Becoming Hank: A Trellis Family Novella (Building the Circle) Read online




  Becoming Hank

  A Trellis Family Novella

  Maggie M Lily

  Copyright © 2021 by Maggie M Lily

  All rights reserved.

  No part of this book may be reproduced in any form or by any electronic or mechanical means, including information storage and retrieval systems, without written permission from the author, except for the use of brief quotations in a book review.

  This is a work of fiction. Names, characters, events, and incidents are the products of the author’s imagination. Any resemblance to actual persons, living or dead, or actual events is purely coincidental. Certain long-standing institutions, agencies, and public offices are mentioned, but the characters and situations involved are wholly imaginary.

  Paperback Print ISBN: 978-1-954552-02-9

  for all the readers that wanted just a bite of Trellis fun in short format…

  And a special shout out to Sue Babyak, who wanted to be a side character, even though there are no side characters.

  Contents

  Becoming Hank

  The Truth About Santa

  Chapter 1

  Chapter 2

  Chapter 3

  Chapter 4

  Chapter 5

  Chapter 6

  Chapter 7

  Chapter 8

  Chapter 9

  Interlude — Sam & Beth

  Chapter 10

  Chapter 11

  Chapter 12

  Chapter 13

  Interlude — Sam

  Chapter 14

  Interlude — Sam

  Chapter 15

  Epilogue — Sam & Beth

  Thanks for Reading!

  The Call - Building the Circle - Book 1 Sample

  Opening

  Sixteen Months Earlier

  The Call - Chapter 1

  Also by Maggie M Lily

  Becoming Hank

  The Truth About Santa

  Bethany Rose Trellis sat on the living room floor, staring at the Christmas tree.

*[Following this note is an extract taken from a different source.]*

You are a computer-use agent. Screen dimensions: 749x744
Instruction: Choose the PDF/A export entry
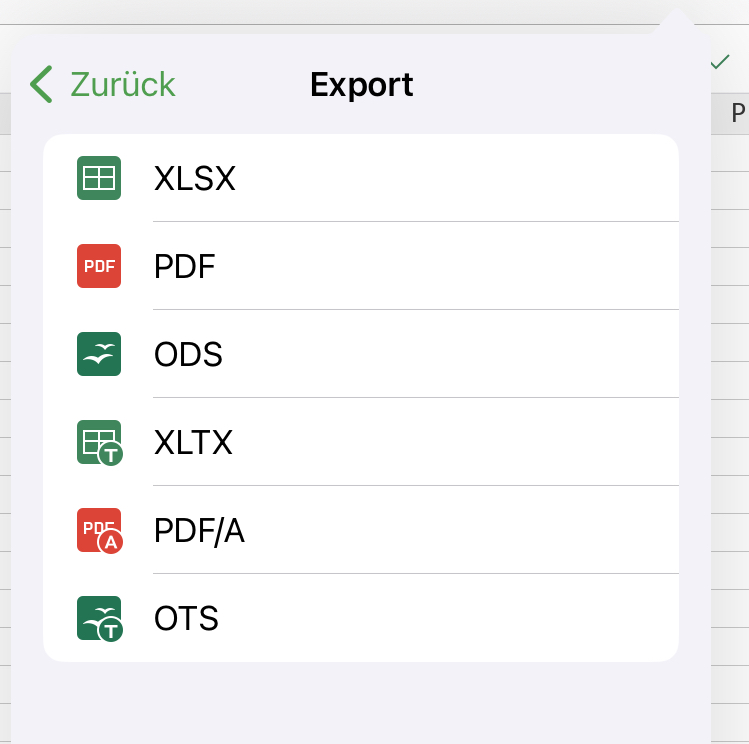361,530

  "What's with you, squirt?" Her elder brother, Sam, wandered in to flop down on the couch.

  "Kid stuff," Beth mumbled.

  "Uh oh. Making the list?" Sam asked, rubbing his eyes.

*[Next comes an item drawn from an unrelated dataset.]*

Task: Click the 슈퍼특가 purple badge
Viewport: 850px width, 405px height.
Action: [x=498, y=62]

  She frowned at him, a tiny crease forming between her little girl eyebrows. "Go take a nap!"

  "You're not the boss of me," Sam replied, sticking out his tongue.

  Beth wouldn't dignify that sort of behavior with a laugh. She scowled at him.

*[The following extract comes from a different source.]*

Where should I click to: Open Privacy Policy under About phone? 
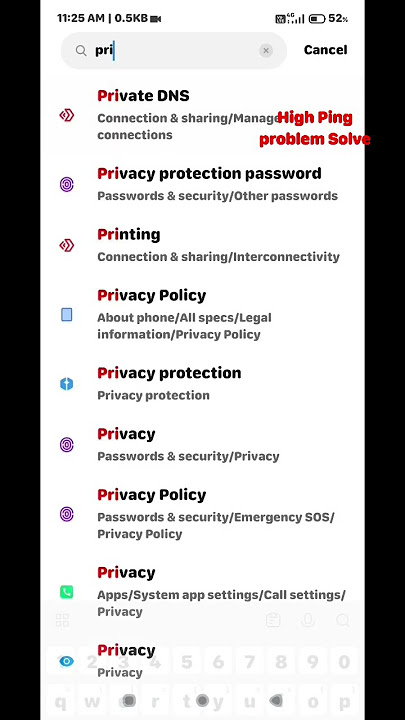click(x=202, y=315)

  "What's wrong?" he asked.

  "Santa's not real," she blurted out, turning quickly so he wouldn't see her tears.

  "I beg your pardon?" Sam replied, affronted.

  "Someone asked Mrs. Witman today, and she told us it's all make-believe. Everyone lied to me."

  Sam's eyes narrowed. "Did you talk to Mom about this?"

  "No. Why?"

  "Because Mom's going to gut Mrs. Witman and hang her intestines like tinsel."

  "Eww!" Beth squealed as she fought off laughter. Her face turned serious again. "You lied to me?"

  "Nope," Sam replied easily.

  "Santa's not real! I know that now. You lied to me."

  "Nope," Sam said again. "We told you Christmas presents are given in the spirit of love and appreciation. That is absolutely true. Gifts are shared with jolly good cheer after eating lots of food and stuffing our tummies. We wander around in jammies all day. Sometimes they're even red flannel pajamas, just like what Santa would wear."

  Beth didn't react, still watching him with glassy eyes, her tears not quite falling.

  Sam continued. "We're more apt to celebrate our appreciation for friends and family who are good to us and to others who need to know they're loved. We're less likely to invest time or energy into someone who has decided to be naughty and mean. Where's the lie?"

  "There's no Santa. You lied to me!"

  "Beth, do you really want a creepy fat dude with miniature reindeer wandering around our house at night? You're eight years old—old enough to know that's weird."

  Her face scrunched up again, this time in disgust. "Well, when you put it that way..."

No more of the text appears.